Truncated Biphasic Pulses for Transthoracic Defibrillation

Gust H. Bardy, MD; Bradford E. Gliner, MSBME; Peter J. Kudenchuk, MD; Jeanne E. Poole, MD; G. Lee Dolack, MD; Gregory K. Jones, MD; Jill Anderson, RN; Charles Troutman, RN; George Johnson, BSEE

From the Department of Medicine, University of Washington, Seattle.

Correspondence to Gust H. Bardy, MD, Mail Stop RG-22, University Hospital, Seattle, WA 98195.
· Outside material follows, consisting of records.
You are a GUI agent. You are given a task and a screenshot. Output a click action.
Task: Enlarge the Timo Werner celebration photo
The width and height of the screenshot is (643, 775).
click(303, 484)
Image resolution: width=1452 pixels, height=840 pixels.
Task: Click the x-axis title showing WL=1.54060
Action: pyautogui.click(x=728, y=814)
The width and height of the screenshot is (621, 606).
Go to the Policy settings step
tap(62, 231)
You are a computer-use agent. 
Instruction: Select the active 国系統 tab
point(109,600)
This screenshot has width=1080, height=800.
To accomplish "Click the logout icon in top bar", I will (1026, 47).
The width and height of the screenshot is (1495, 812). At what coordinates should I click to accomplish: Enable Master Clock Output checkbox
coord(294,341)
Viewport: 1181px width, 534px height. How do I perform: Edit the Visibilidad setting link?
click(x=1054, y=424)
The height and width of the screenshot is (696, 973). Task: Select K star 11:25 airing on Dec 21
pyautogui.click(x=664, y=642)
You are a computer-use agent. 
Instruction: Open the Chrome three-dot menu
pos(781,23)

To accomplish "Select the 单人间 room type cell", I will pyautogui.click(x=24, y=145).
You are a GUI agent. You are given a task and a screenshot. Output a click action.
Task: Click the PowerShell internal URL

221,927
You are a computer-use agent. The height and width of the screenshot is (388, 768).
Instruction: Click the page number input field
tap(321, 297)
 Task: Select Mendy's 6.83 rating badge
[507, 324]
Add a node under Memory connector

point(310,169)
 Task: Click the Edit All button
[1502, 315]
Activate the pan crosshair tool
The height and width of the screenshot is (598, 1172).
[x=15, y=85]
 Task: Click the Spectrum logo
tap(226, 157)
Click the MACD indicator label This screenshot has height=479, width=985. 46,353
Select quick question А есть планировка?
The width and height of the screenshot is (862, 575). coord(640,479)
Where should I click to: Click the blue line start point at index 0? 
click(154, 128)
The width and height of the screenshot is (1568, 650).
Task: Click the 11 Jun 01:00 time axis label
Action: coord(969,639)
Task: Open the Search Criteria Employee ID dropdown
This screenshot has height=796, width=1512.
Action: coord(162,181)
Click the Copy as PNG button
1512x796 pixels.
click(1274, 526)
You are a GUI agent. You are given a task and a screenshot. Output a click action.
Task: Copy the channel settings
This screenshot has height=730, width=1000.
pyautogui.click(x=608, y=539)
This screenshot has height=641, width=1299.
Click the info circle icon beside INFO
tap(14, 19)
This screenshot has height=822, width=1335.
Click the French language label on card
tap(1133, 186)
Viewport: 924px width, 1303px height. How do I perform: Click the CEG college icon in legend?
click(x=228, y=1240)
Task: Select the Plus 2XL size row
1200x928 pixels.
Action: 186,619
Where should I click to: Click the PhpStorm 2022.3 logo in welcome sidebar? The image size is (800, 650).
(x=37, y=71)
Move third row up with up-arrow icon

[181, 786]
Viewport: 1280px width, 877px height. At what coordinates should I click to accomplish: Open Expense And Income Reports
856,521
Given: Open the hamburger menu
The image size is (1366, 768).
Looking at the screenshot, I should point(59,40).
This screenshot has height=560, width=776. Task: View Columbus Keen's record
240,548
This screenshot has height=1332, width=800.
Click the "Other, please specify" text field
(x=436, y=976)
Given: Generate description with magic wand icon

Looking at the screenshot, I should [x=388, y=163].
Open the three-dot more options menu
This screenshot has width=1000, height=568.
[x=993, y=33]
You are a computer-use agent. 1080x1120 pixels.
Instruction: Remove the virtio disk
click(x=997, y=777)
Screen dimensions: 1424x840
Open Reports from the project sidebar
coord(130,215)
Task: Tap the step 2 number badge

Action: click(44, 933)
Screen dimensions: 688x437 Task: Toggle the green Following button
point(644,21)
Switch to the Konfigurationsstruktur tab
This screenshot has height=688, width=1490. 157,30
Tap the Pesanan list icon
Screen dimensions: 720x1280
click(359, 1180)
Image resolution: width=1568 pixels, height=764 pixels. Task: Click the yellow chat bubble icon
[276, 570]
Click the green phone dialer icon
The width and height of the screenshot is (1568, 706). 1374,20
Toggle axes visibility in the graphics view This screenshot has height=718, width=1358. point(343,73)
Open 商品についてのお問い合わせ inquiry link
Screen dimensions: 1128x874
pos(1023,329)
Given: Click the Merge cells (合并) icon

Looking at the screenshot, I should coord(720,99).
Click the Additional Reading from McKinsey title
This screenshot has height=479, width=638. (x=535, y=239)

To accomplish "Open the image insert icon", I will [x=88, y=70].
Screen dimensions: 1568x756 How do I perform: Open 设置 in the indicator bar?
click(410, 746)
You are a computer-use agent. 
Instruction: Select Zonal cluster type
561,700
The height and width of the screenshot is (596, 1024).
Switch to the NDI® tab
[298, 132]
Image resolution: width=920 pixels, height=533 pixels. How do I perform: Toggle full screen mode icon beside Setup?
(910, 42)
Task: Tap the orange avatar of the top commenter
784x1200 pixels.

Background Early defibrillation is the single most important factor for improving out-of-hospital ventricular fibrillation resuscitation rates. To achieve the earlier response times required for survival, typically <6 minutes from time of collapse, it will be necessary to equip a far wider network of first responders (firefighters, police, and other individuals with responsibility for public safety) with small, lightweight, and inexpensive automatic external defibrillators (AEDs). An important step in reducing the size and cost of AEDs will be to improve defibrillation efficacy. Because biphasic waveform defibrillation has had a favorable impact on implantable cardioverter-defibrillators (ICDs), there are reasons to believe that biphasic waveforms would also improve transthoracic defibrillators. Our purpose, therefore, was to examine the efficacy of two different low-energy biphasic truncated waveforms referenced to a standard damped sine waveform for transthoracic defibrillation in humans.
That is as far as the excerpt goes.